PROBLEM DETAILS:
Below are entries with pictures among them; reproduce exactly, and only, the lines from the one containing "Druckversion (504, 2521)" down to the one containing "[Youtube] (838, 2119)", without the pictures.

Collected data entries:
=== Section Start ===

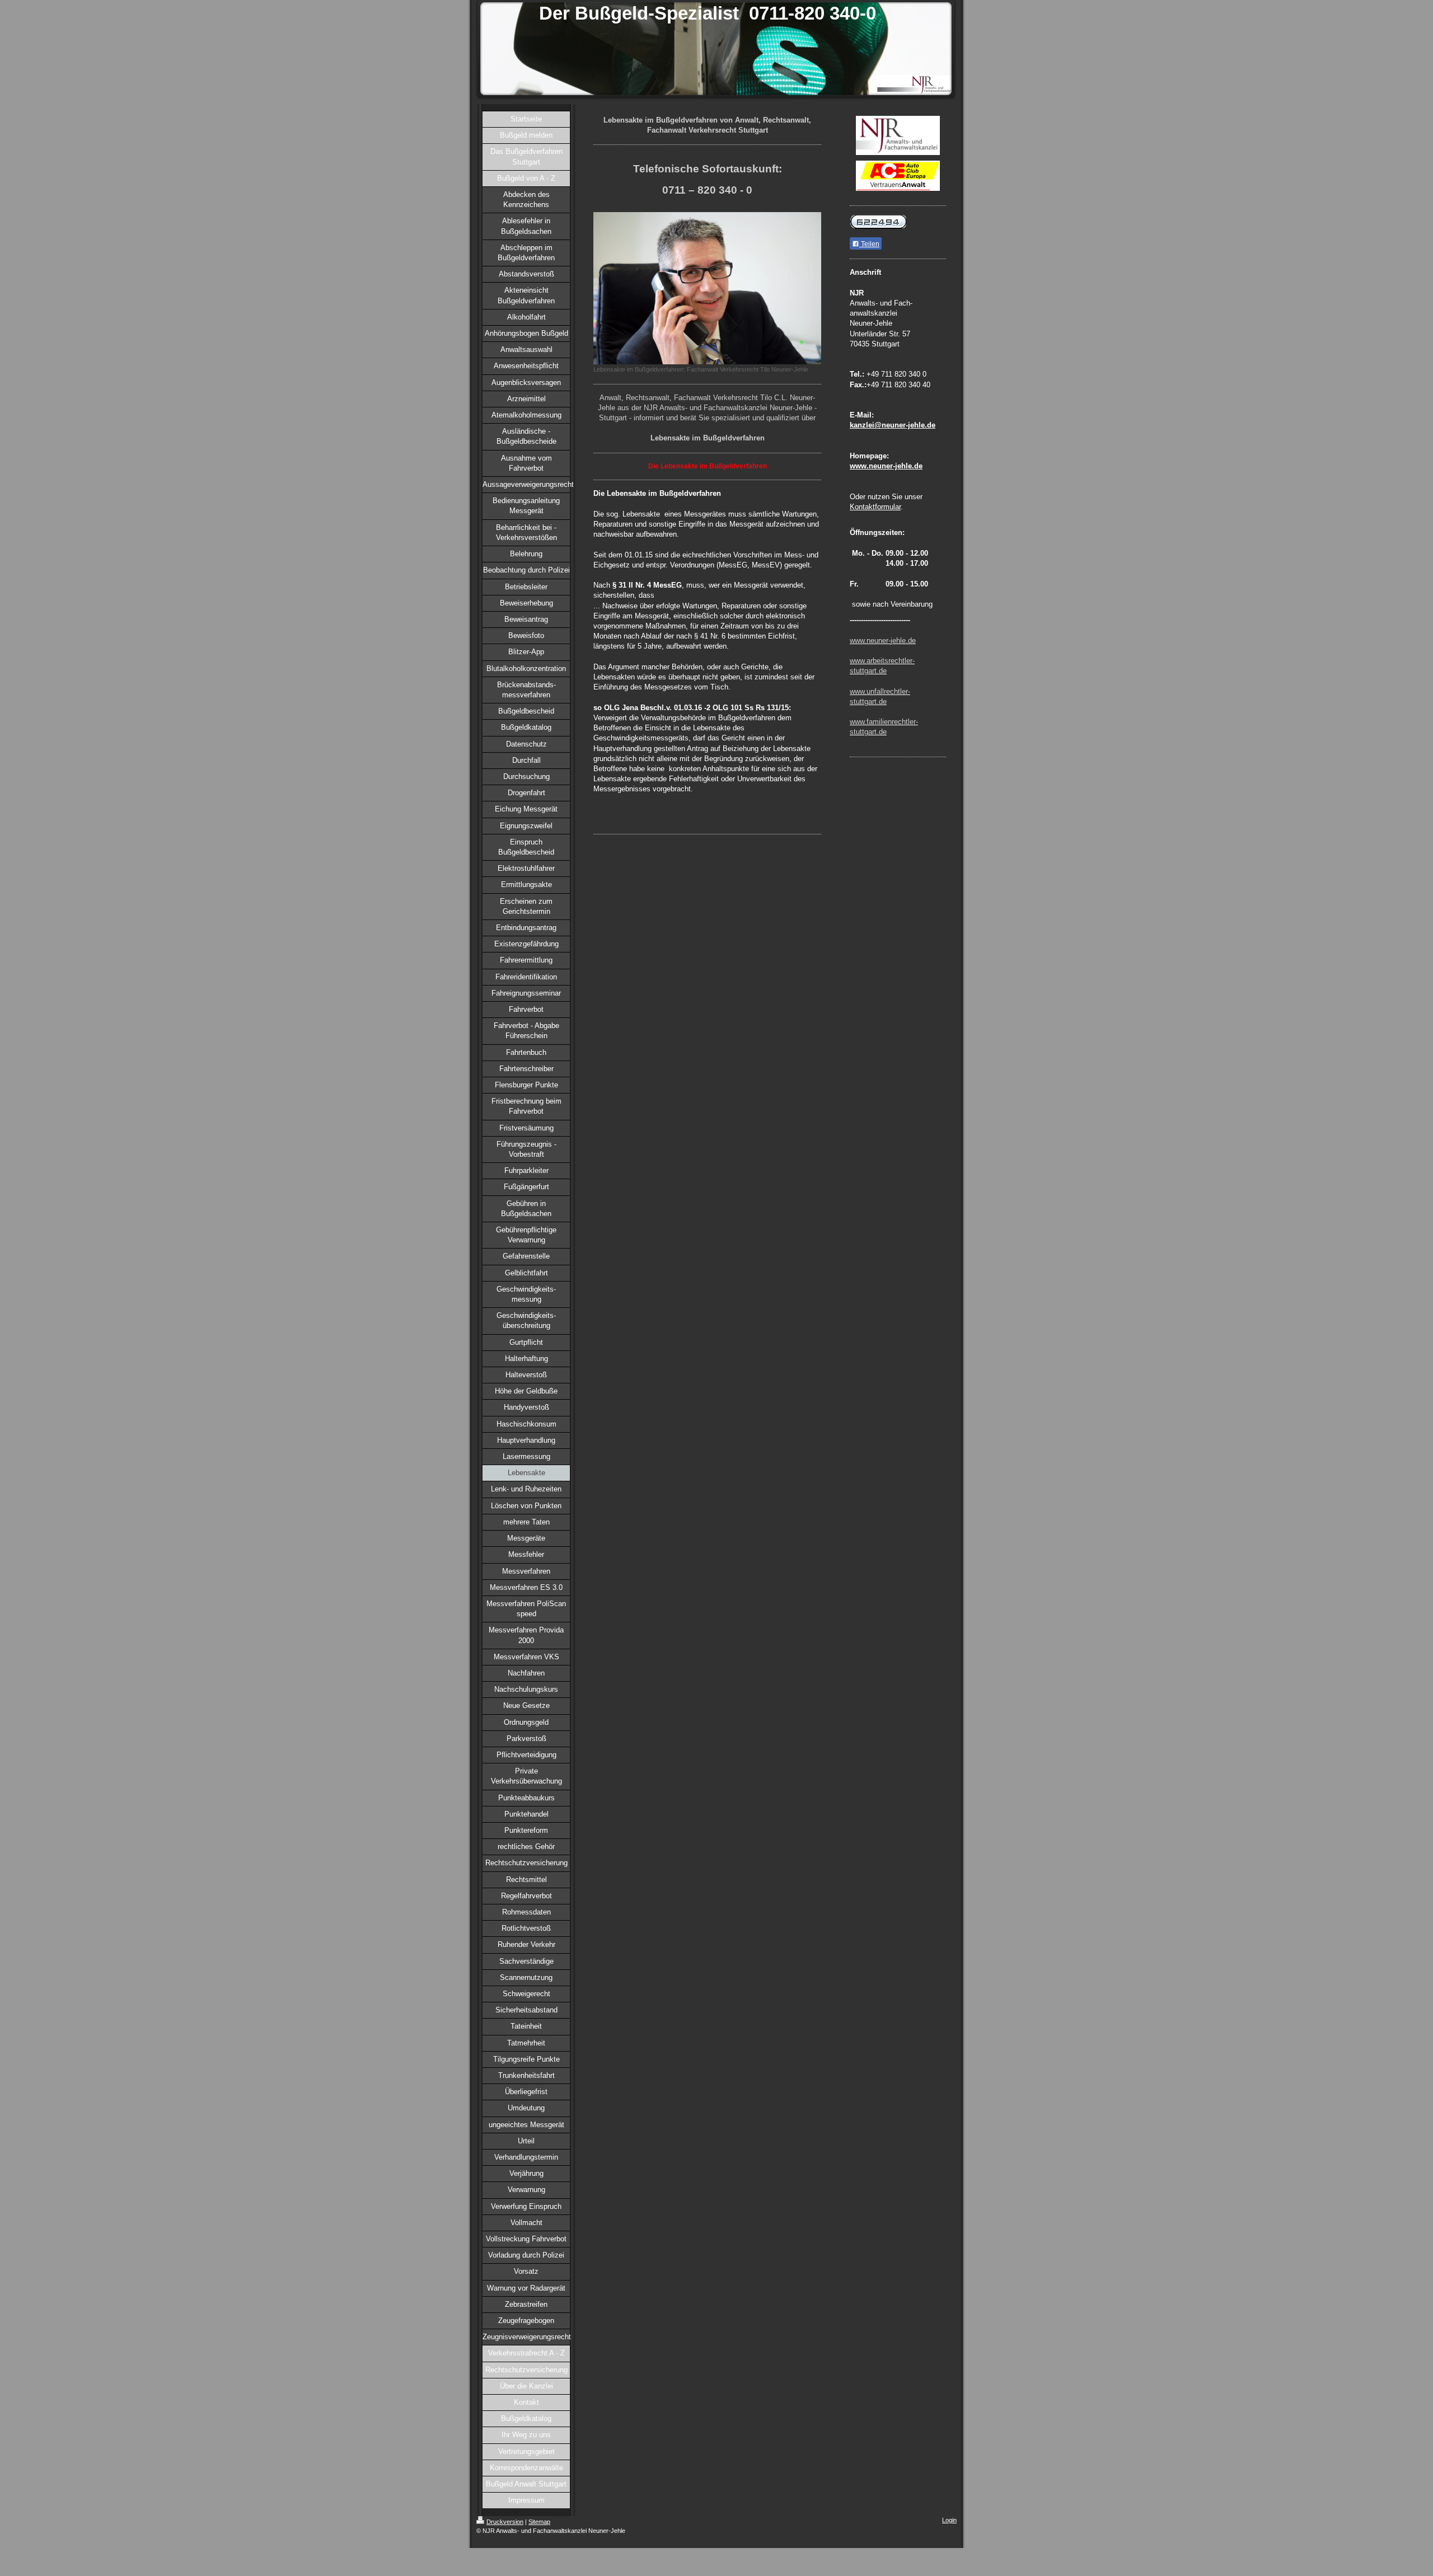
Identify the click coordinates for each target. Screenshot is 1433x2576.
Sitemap (539, 2521)
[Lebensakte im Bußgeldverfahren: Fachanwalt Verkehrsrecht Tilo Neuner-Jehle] (707, 288)
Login (949, 2520)
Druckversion (504, 2521)
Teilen (869, 244)
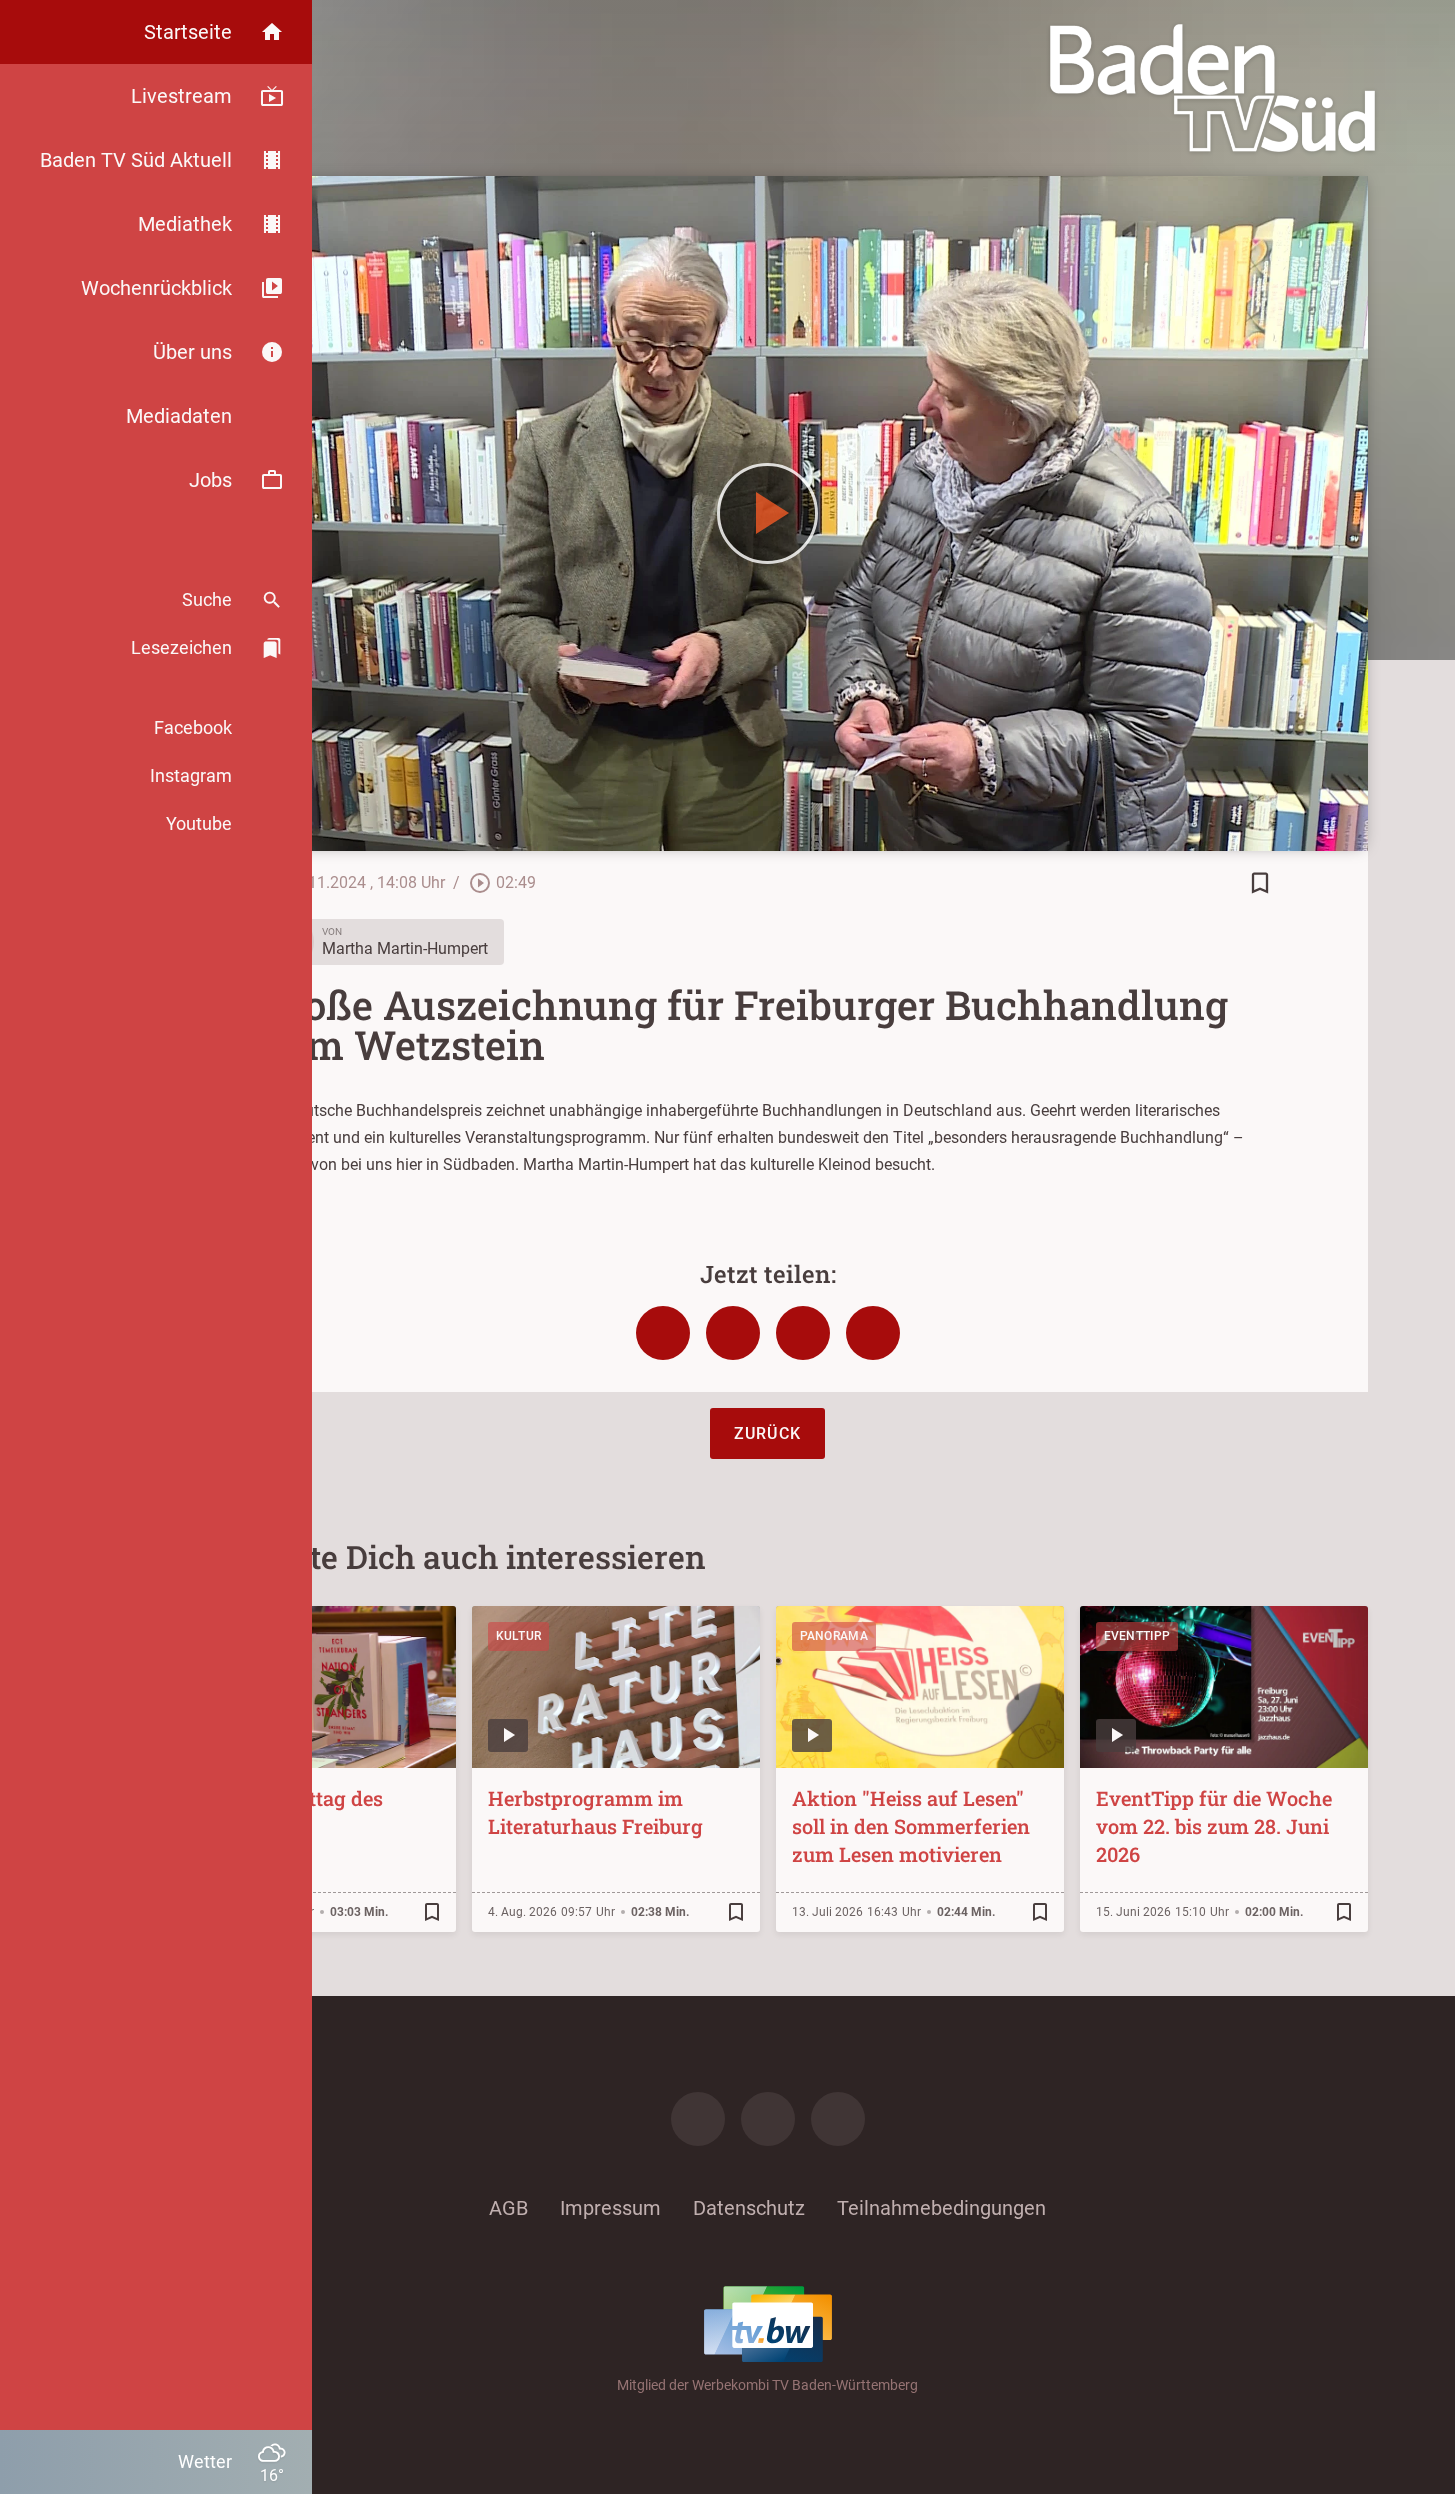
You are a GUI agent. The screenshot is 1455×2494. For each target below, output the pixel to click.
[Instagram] (768, 2119)
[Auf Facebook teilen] (663, 1333)
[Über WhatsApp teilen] (803, 1333)
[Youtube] (838, 2119)
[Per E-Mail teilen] (873, 1333)
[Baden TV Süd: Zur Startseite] (1212, 88)
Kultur (519, 1636)
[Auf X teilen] (733, 1333)
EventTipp (1137, 1636)
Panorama (834, 1636)
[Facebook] (698, 2119)
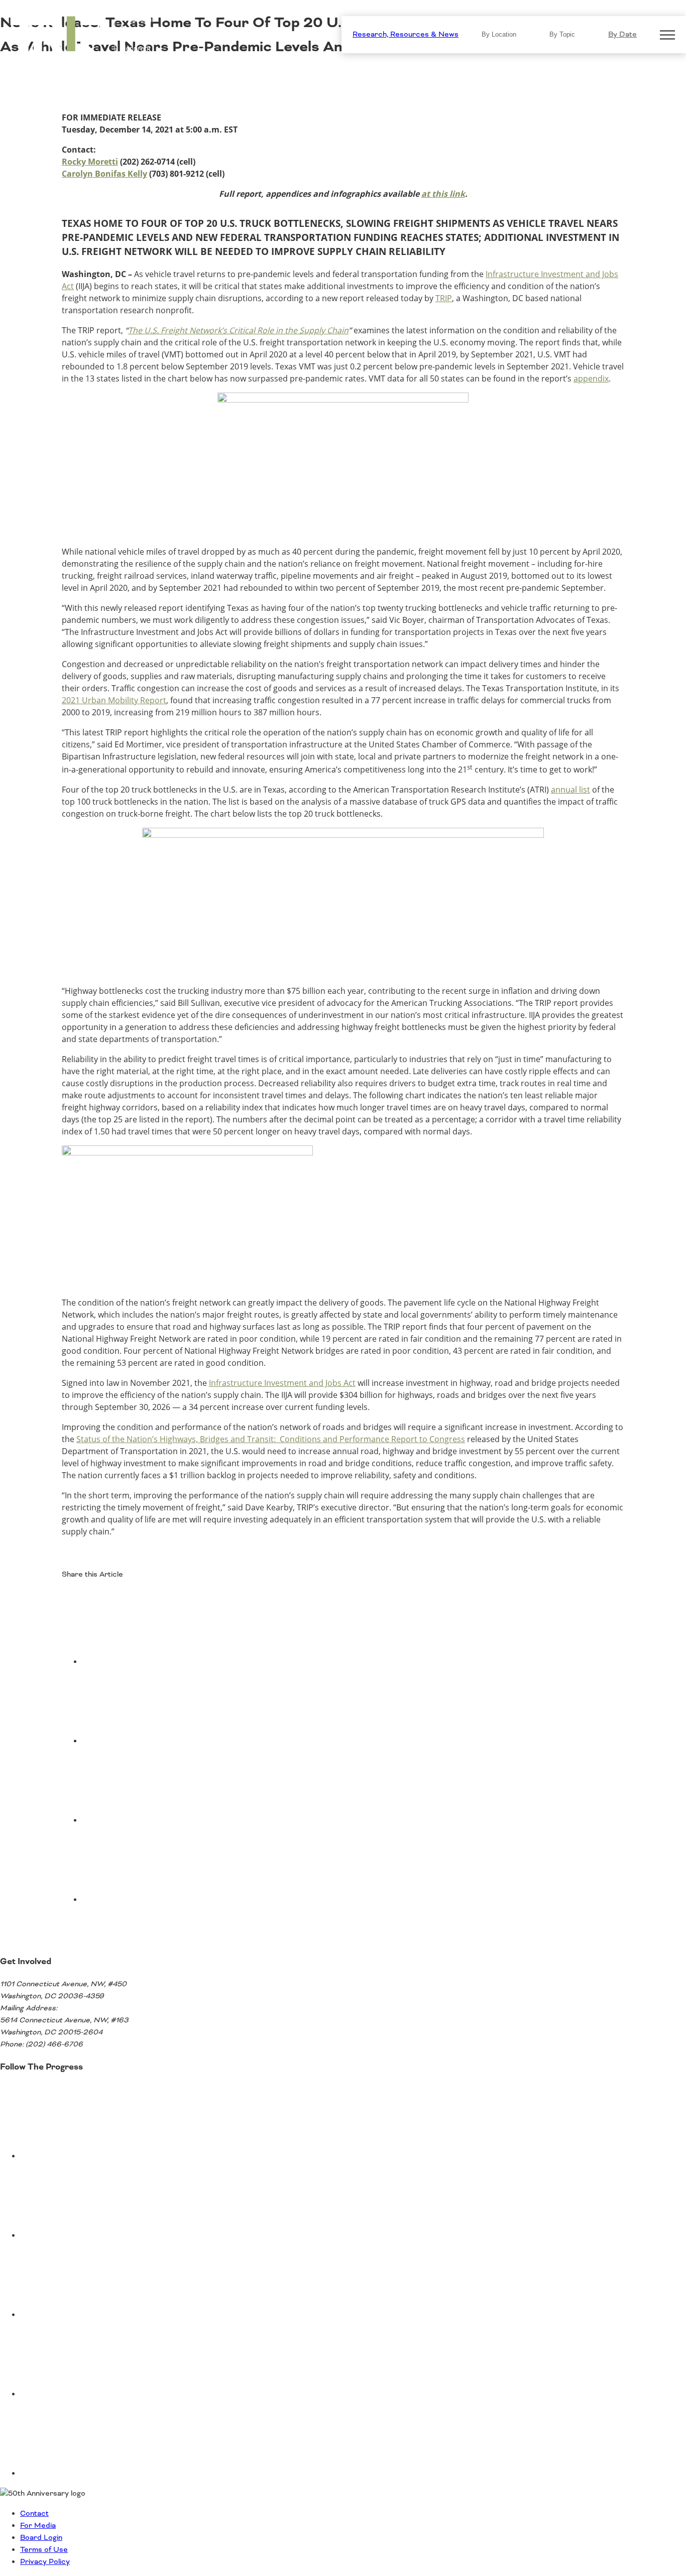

=== Section End ===

OUTPUT OF THE EXERCISE:
Druckversion (504, 2521)
Teilen (869, 244)
You are a GUI agent. The screenshot is 1455×2494. For each target below, output the pixel to click.
[Instagram] (768, 2119)
[Auf Facebook teilen] (663, 1333)
[Über WhatsApp teilen] (803, 1333)
[Youtube] (838, 2119)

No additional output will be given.